A consumer health organization is accusing the Johns Hopkins University and other U.S. research institutions of violating international rules of ethics by withholding proven AIDS treatments from women and children in overseas experiments.

Public Citizen Health Research charged that nine federally funded experiments could cause about 1,000 newborns in Africa, Asia and the Caribbean to die needlessly. Six of the studies are under Hopkins supervision.

"It's Tuskegee Part Two, and this time many more people will die," said Dr. Sidney Wolfe, director of the Washington-based advocacy group. "Tuskegee" was a four-decade study in which the government tracked the ravages of syphilis in poor, black men of rural Alabama -- withholding a cure when it was discovered.

Dr.
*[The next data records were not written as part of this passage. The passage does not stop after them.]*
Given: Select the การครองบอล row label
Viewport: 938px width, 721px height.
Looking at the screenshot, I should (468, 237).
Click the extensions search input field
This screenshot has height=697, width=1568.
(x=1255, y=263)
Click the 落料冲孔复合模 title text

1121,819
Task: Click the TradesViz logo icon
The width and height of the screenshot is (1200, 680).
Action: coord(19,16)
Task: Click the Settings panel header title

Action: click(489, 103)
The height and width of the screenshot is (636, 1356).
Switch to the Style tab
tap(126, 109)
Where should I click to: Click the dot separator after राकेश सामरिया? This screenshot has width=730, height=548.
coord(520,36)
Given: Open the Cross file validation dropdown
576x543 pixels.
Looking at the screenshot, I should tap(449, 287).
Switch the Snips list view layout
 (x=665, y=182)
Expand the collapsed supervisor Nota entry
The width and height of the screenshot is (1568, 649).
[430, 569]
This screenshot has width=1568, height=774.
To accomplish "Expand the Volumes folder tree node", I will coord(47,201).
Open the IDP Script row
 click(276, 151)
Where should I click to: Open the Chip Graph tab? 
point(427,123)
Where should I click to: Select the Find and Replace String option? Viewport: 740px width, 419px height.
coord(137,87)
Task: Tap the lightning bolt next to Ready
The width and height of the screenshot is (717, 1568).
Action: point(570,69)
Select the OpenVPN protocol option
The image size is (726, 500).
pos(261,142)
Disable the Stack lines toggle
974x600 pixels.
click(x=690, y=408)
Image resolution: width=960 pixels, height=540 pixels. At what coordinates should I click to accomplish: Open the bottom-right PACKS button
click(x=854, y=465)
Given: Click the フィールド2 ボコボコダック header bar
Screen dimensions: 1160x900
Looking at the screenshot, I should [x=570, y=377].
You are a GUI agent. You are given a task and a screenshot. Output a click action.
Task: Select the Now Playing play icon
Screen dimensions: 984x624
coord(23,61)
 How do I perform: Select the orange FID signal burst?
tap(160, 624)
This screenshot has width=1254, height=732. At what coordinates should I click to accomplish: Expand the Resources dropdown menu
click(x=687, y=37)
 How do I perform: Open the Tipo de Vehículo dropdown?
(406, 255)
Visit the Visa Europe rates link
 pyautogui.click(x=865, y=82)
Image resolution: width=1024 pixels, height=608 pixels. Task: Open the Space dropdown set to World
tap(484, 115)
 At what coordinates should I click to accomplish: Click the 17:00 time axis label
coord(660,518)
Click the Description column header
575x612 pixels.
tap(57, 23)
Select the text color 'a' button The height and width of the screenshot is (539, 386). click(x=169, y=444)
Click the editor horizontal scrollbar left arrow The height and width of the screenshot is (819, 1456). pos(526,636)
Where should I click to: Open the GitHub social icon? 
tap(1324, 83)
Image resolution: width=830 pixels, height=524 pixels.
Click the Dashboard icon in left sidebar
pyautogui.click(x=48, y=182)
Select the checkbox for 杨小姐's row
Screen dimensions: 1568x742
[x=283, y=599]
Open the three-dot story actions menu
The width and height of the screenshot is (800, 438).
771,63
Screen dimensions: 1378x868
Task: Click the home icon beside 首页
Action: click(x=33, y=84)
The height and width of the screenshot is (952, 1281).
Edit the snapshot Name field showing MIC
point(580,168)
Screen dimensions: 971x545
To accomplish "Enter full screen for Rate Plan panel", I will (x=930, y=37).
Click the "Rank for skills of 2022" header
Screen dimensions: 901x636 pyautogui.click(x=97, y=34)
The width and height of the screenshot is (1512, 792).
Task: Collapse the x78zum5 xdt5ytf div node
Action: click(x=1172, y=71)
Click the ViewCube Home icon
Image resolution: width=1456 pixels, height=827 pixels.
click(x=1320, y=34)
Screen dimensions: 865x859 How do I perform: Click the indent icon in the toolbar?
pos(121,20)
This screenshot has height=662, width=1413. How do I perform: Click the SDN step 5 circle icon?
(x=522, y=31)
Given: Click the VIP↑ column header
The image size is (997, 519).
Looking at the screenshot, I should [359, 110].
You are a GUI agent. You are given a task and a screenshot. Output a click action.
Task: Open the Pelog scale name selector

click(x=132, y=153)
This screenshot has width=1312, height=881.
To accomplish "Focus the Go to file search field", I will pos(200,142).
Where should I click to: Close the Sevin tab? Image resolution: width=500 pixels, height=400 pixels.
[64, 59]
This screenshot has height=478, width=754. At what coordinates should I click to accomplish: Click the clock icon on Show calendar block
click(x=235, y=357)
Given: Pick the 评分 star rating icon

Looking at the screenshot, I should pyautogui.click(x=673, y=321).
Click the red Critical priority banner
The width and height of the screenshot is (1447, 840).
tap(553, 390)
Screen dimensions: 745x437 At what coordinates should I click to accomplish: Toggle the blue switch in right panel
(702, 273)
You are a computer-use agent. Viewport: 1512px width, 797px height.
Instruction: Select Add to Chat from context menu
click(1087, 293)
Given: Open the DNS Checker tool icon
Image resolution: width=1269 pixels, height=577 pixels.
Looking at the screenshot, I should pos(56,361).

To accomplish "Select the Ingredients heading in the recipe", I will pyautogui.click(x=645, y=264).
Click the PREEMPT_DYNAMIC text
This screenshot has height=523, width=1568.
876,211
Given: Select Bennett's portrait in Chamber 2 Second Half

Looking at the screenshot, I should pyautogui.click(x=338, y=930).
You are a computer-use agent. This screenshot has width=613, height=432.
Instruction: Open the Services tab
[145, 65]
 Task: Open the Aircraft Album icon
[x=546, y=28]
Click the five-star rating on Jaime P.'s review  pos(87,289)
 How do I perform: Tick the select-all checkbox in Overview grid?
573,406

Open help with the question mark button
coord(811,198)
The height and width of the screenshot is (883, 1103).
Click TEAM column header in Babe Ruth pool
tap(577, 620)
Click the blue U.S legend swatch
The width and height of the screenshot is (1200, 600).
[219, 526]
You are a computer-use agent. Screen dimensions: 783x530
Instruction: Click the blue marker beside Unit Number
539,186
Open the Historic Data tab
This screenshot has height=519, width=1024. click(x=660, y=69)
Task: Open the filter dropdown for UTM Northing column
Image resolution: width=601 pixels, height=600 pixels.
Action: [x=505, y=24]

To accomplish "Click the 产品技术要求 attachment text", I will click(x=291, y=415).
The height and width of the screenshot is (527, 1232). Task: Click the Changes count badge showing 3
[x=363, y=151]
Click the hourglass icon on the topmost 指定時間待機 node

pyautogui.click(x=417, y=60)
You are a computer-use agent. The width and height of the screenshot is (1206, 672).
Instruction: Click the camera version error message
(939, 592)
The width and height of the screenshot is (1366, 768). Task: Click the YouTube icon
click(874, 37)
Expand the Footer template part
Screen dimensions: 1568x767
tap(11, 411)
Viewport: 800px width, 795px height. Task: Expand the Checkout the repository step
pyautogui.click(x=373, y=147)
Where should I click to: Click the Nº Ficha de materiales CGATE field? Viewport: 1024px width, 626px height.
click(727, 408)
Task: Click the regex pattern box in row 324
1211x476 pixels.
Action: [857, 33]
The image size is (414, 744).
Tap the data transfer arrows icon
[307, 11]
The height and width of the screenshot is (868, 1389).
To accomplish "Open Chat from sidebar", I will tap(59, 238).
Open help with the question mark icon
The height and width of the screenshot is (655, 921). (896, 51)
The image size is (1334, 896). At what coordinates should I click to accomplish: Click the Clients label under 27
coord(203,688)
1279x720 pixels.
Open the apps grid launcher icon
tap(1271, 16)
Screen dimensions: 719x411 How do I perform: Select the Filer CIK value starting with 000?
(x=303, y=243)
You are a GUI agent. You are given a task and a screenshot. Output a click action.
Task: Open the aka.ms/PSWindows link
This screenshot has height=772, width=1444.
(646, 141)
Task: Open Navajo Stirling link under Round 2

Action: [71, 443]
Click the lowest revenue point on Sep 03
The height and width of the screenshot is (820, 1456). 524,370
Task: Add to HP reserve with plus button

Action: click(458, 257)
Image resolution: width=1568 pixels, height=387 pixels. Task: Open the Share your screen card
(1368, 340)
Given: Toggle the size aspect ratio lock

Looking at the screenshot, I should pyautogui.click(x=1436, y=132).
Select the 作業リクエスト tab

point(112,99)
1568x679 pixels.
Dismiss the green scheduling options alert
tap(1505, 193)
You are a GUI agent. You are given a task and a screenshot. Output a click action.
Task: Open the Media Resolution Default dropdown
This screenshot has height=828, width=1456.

Neal Halsey, a Hopkins professor of international health, said the group misunderstood studies that are intended to find less expensive and more practical ways to stem transmission of the human immunodeficiency virus from infected women to their babies.

Halsey, who is planning a study in the Dominican Republic, said international research guidelines "do not call for imposing all standards of care on developing countries. This is impractical and resented by developing country officials and practitioners."

Three years ago, a large study held in the United States and France produced striking evidence that the drug AZT lowered mother-to-baby transmission by about two-thirds.

The study established as standard practice the so-called "076 protocol" in which AZT is given orally to women during pregnancy and intravenously during delivery. Oral doses are given to babies for six weeks after birth.

Halsey said the regimen costs $800 to $1,000 per woman -- too much for many developing countries. Also, its requirement of an early HIV diagnosis, frequent medical visits and intravenous AZT during delivery are often unrealistic.

Studies cited by Public Citizen test alternative treatments and shorter, simpler courses of AZT.

Dr. Peter Lurie, a researcher with Public Citizen, said he did not fault researchers for testing new ways to give AZT. But he took issue with studies that use placebos for purposes of comparison.

As an example, he cited a planned experiment in Ethiopia in which two groups of women will receive differing courses of AZT. A third group will get placebos.

"We don't mind if people want to adjust the timing or dose of AZT in an attempt to find something less costly and less toxic," Lurie said. "We do object to number three, where you get nothing."

But Halsey said transmission rates vary greatly from country to country, making it foolish to apply results from Western countries to other cultures.

"In order to evaluate the shorter regimen, you have to have a comparison," he said. "You can't just give the drug to everyone."